** Document excerpt **

RE: UCD 3.1, Final Beta - Case folding

From: Carl W. Brown (cbrown@xnetinc.com)
Date: Tue Mar 06 2001 - 11:27:20 EST

Next message: Marco Cimarosti: "RE: Romanche dash"
Previous message: Antoine Leca: "Re: UCD 3.1, Final Beta - Case folding"
Maybe in reply to: Carl W. Brown: "UCD 3.1, Final Beta - Case folding"
Next in thread: Carl W. Brown: "RE: UCD 3.1, Final Beta - Case folding"
Messages sorted by: [ date ] [ thread ] [ subject ] [ author ] [ attachment ]
Mail actions: [ respond to this message ] [ mail a new topic ]

Antone;

Case folding is very useful for Turkish. For example "Istanbul" is spelled
with an uppercase I DOT ABOVE in Turkish. By case folding but versions are
converted to "istanbul" for matching purposes.

Case folding also converts Greek beta symbol to a small letter beta.

In essence case folding is the equivalent of shift to upper followed by a
shift to lower.

The I shifts are

To upper:

0049 -> 0049
0069 -> 0049
0130 -> 0130
0131 -> 0049

To lower:

0049 -> 0069
0130 -> 0069

The only real difference is that all sigmas are the non-final sigma. There
is no need for the sigma adjustment since the text is for comparison purpose
only.

What I am suggesting is that removing the COMBINING DOT ABOVE after any i
will produce a better matching string. I can find no instance where
dropping it will case false matches. Not dropping it will produce false
mismatches.

Carl

-----Original Message-----
From: Carl W. Brown [mailto:cbrown@xnetinc.com]
Sent: Monday, March 05, 2001 11:19 AM
To: Unicode List
Subject: RE: UCD 3.1, Final Beta - Case folding

-----Original Message-----
From: Antoine Leca [mailto:Antoine.Leca@renault.fr]
Sent: Monday, March 05, 2001 9:57 AM
To: Unicode List
Cc: Unicode List
Subject: Re: UCD 3.1, Final Beta - Case folding

>Carl W. Brown wrote:
>>
>> I noticed that there is no mention of the casing special case:
>>
>> # Lithuanian
>>
>> 0307; 0307; ; ; lt AFTER_i; # Remove DOT ABOVE after "i" with upper or
>> titlecase
>>
>> The case folding is locale-less so it seems to me the it is probably
better
>> to remove the COMBINING DOT ABOVE after all 'i' / 'I' regardless of
locale
>> to make it work for Lithuanian. I doubt that this will case serious
>> problems with caseless compares for other locales.

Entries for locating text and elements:
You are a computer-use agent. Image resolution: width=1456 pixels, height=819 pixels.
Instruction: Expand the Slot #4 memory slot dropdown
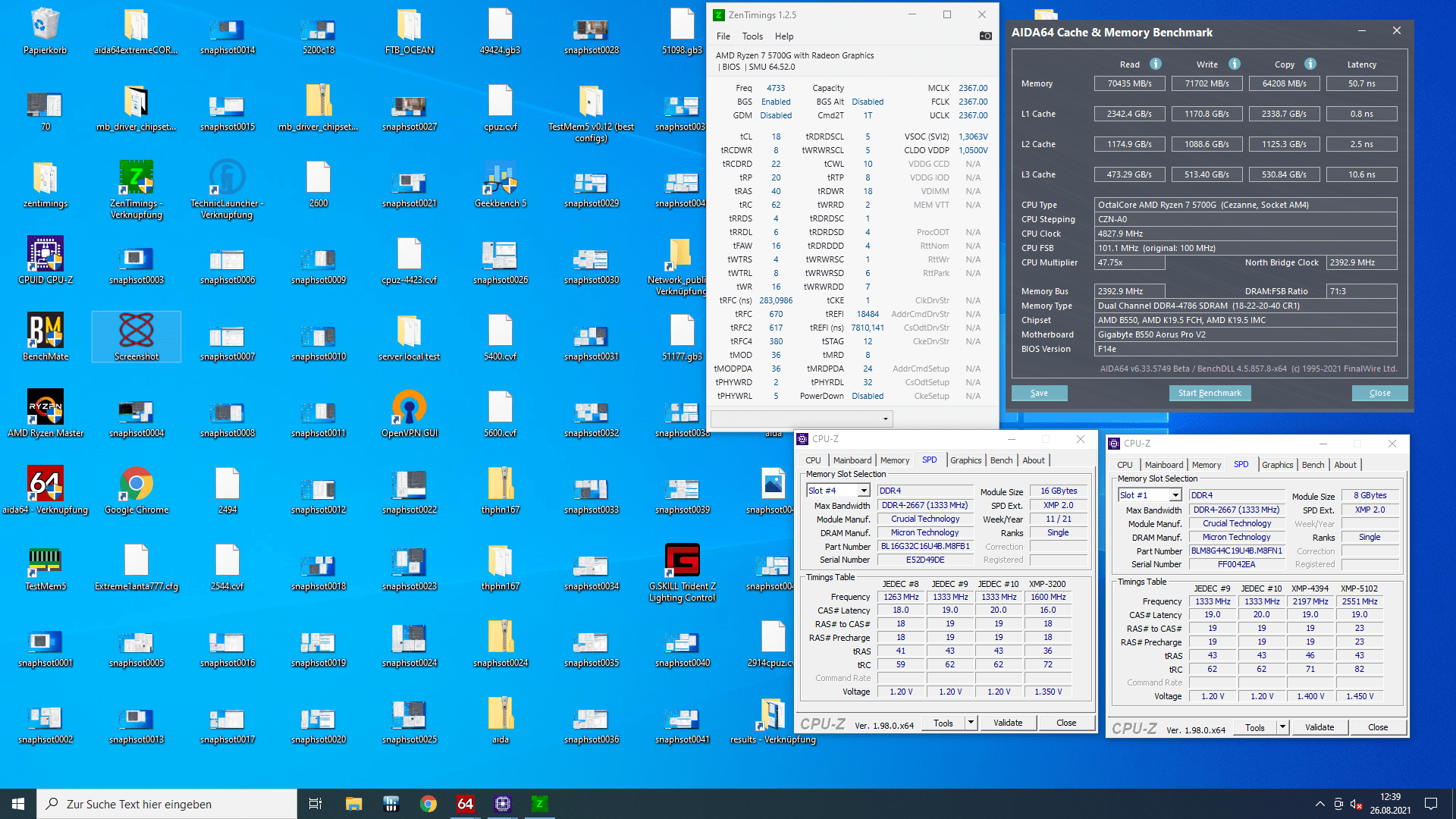coord(863,491)
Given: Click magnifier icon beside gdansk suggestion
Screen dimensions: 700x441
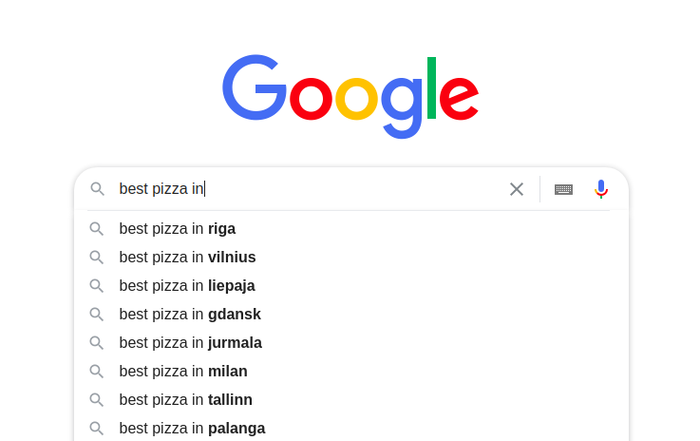Looking at the screenshot, I should click(x=96, y=314).
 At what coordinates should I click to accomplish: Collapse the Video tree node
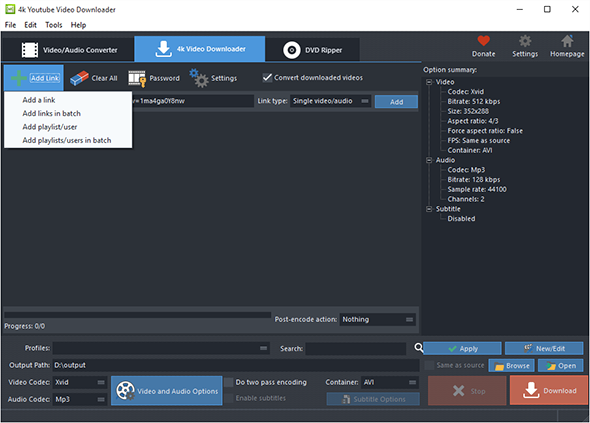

** What this exercise asks **
a – Copy everything from "Messages sorted by: [ date" down to "shift to lower." in the case-folding message, word for word.
b – Pick up the case-folding message after its last line and continue it.

** Responses in order **
a –
Messages sorted by: [ date ] [ thread ] [ subject ] [ author ] [ attachment ]
Mail actions: [ respond to this message ] [ mail a new topic ]

Antone;

Case folding is very useful for Turkish. For example "Istanbul" is spelled
with an uppercase I DOT ABOVE in Turkish. By case folding but versions are
converted to "istanbul" for matching purposes.

Case folding also converts Greek beta symbol to a small letter beta.

In essence case folding is the equivalent of shift to upper followed by a
shift to lower.

b –
>I think the 'I' above is a typo, isn't it? You meant 'j', don't you?

I do mean 'i' not 'j'.

>If not, please consider a Turkish text, fully decomposed: there, a
dot_above
>U+0307 following an uppercase I U+0049 should certainly *not* be dropped.

This works for Turkish as well. Case folding folds dotted and dotless i
into 'i'.

0049; C; 0069; # LATIN CAPITAL LETTER I
0130; I; 0069; # LATIN CAPITAL LETTER I WITH DOT ABOVE
0131; I; 0069; # LATIN SMALL LETTER DOTLESS I

By removing the COMBINING DOT ABOVE, the fully decomposed text will match
the composed text and therefore be a better representation of case folding.

>Antoine

Next message: Marco Cimarosti: "RE: Romanche dash"
Previous message: Antoine Leca: "Re: UCD 3.1, Final Beta - Case folding"
Maybe in reply to: Carl W. Brown: "UCD 3.1, Final Beta - Case folding"
Next in thread: Carl W. Brown: "RE: UCD 3.1, Final Beta - Case folding"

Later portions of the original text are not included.